(Beginning of Entries shown)

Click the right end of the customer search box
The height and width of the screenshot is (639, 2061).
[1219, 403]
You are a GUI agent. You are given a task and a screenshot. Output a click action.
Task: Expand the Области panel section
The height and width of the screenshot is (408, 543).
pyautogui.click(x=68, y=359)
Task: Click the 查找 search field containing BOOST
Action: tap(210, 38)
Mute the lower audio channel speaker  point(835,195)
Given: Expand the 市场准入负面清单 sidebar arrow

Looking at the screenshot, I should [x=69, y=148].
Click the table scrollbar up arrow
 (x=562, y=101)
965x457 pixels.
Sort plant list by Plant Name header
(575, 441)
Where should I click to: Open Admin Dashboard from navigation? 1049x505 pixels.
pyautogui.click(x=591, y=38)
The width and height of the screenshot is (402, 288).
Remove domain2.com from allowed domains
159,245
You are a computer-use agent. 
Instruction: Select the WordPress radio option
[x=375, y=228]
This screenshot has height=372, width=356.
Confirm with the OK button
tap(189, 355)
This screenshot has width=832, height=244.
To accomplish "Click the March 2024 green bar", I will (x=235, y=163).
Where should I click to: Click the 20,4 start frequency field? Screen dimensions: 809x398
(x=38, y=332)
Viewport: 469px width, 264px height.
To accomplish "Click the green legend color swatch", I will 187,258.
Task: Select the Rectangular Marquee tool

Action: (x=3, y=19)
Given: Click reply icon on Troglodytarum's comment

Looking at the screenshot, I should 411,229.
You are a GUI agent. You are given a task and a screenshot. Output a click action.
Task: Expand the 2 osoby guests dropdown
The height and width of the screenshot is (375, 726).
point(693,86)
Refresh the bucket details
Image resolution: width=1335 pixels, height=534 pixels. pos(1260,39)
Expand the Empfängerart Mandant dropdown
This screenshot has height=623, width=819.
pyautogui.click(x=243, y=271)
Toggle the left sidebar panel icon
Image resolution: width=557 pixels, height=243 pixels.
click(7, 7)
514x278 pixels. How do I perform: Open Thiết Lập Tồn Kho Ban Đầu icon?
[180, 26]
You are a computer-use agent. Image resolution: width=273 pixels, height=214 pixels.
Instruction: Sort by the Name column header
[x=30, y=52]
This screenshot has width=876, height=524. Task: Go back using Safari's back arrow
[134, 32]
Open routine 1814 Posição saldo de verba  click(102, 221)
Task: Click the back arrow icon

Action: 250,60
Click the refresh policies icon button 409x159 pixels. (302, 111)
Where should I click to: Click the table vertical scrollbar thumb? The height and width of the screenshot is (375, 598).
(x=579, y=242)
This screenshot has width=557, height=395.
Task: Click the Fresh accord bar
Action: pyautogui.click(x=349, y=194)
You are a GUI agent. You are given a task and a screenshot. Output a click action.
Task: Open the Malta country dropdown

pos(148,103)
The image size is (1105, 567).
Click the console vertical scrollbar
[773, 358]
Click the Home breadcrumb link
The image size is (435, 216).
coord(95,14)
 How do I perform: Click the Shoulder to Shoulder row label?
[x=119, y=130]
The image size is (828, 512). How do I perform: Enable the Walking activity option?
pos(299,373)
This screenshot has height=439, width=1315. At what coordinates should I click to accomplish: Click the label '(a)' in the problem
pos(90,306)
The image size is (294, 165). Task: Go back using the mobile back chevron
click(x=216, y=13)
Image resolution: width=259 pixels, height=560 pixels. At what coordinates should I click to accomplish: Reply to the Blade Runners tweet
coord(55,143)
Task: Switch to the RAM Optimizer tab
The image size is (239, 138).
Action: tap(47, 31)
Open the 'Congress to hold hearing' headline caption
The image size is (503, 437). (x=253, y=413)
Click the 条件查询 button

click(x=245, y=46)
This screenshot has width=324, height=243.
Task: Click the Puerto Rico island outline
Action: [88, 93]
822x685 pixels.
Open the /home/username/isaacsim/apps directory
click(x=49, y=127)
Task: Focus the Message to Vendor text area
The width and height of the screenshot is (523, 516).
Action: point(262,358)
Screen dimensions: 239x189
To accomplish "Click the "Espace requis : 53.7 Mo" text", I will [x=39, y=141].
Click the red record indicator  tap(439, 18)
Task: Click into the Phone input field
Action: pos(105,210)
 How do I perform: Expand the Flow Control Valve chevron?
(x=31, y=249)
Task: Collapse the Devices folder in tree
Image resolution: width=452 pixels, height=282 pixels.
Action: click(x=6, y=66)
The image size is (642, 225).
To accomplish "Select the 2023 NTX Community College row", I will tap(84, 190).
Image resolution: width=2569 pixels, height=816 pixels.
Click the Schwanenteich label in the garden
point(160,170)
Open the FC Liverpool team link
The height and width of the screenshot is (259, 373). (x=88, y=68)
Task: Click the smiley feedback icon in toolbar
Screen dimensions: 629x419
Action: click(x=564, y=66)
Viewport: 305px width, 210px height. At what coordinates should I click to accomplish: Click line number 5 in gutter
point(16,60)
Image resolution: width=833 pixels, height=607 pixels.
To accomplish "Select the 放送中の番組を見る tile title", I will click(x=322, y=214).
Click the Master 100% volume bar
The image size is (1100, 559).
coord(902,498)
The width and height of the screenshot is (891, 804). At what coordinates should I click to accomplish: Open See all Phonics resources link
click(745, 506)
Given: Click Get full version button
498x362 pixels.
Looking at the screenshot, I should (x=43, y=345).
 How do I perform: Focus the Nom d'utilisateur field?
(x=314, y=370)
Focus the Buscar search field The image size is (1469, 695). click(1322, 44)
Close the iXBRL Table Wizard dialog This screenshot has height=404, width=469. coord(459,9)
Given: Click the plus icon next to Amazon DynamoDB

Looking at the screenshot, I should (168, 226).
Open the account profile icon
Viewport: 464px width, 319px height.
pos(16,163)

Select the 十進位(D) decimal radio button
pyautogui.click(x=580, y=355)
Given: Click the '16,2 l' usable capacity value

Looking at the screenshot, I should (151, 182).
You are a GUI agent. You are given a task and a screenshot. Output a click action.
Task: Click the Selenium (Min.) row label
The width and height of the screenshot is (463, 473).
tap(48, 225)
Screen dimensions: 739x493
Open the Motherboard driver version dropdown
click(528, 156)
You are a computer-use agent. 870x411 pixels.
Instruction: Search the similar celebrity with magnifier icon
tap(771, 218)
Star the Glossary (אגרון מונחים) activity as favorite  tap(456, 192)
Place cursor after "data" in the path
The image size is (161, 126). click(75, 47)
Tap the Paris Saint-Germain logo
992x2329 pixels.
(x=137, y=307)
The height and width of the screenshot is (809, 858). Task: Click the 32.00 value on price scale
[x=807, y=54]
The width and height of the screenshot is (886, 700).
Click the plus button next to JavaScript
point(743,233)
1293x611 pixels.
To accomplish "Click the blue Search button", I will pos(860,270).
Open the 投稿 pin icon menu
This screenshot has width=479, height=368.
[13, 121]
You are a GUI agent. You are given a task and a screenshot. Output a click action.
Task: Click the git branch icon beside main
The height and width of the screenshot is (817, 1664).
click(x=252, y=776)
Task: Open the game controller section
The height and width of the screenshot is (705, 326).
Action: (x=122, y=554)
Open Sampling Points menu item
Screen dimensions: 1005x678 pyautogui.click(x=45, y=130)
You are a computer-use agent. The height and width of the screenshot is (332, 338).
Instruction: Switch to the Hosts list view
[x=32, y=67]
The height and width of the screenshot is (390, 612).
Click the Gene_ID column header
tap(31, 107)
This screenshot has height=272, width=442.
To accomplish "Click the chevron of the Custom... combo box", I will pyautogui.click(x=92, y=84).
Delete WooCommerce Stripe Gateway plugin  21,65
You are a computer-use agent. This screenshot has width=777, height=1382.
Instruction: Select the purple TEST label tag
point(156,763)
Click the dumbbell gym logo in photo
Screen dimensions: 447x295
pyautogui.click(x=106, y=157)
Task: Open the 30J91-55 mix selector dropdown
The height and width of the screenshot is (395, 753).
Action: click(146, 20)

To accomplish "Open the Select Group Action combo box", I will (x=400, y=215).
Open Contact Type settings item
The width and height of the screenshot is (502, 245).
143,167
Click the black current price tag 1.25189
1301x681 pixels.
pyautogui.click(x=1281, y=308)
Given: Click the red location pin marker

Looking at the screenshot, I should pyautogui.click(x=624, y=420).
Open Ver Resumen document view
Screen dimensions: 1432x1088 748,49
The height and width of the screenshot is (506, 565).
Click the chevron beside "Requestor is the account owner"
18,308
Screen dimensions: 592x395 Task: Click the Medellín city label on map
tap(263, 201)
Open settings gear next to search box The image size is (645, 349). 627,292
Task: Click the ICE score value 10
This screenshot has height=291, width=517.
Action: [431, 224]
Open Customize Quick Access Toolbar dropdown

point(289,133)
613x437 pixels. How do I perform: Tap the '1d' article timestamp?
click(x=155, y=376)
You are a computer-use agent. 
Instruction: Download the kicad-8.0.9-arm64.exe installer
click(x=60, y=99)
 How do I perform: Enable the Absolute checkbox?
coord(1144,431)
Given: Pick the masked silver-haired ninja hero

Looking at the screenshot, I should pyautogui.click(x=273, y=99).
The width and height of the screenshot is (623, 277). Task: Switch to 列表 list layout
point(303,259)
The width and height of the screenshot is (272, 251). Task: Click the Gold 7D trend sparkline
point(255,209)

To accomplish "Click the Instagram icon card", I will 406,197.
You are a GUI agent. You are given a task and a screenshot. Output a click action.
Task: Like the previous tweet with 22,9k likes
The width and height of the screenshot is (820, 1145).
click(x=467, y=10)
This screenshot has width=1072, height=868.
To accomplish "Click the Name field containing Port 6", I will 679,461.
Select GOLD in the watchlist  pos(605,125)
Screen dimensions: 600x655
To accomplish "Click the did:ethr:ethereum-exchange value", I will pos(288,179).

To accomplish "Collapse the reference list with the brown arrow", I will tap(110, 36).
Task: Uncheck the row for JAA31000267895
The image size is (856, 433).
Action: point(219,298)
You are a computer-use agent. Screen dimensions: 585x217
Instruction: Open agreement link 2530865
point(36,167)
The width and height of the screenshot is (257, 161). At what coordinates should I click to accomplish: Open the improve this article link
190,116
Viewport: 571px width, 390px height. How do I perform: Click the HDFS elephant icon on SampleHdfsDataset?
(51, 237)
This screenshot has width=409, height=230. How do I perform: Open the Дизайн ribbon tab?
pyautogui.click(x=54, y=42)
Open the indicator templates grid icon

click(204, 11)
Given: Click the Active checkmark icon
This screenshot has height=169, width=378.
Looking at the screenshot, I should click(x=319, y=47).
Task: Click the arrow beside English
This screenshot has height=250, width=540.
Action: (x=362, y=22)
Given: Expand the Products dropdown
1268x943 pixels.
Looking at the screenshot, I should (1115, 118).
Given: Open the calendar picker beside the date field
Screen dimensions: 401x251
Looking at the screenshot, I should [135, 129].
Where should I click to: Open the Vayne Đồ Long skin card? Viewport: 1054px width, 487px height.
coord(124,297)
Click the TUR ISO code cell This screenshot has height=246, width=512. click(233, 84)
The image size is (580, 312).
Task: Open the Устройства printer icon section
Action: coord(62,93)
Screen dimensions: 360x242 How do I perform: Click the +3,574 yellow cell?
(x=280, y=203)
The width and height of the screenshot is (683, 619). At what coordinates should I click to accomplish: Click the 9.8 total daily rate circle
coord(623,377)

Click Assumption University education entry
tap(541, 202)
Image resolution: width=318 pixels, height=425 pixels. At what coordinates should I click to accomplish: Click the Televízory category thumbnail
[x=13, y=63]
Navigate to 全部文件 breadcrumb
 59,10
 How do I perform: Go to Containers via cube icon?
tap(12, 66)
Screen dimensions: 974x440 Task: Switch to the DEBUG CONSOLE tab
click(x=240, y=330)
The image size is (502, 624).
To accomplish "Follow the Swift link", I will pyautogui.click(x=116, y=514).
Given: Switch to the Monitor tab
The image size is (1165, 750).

(End of Entries shown)

*Required work:* Could you copy out every line in the listing where the word "text" appears?

*Answer below:*
Task: Focus the Message to Vendor text area
To accomplish "Click the "Espace requis : 53.7 Mo" text", I will [x=39, y=141].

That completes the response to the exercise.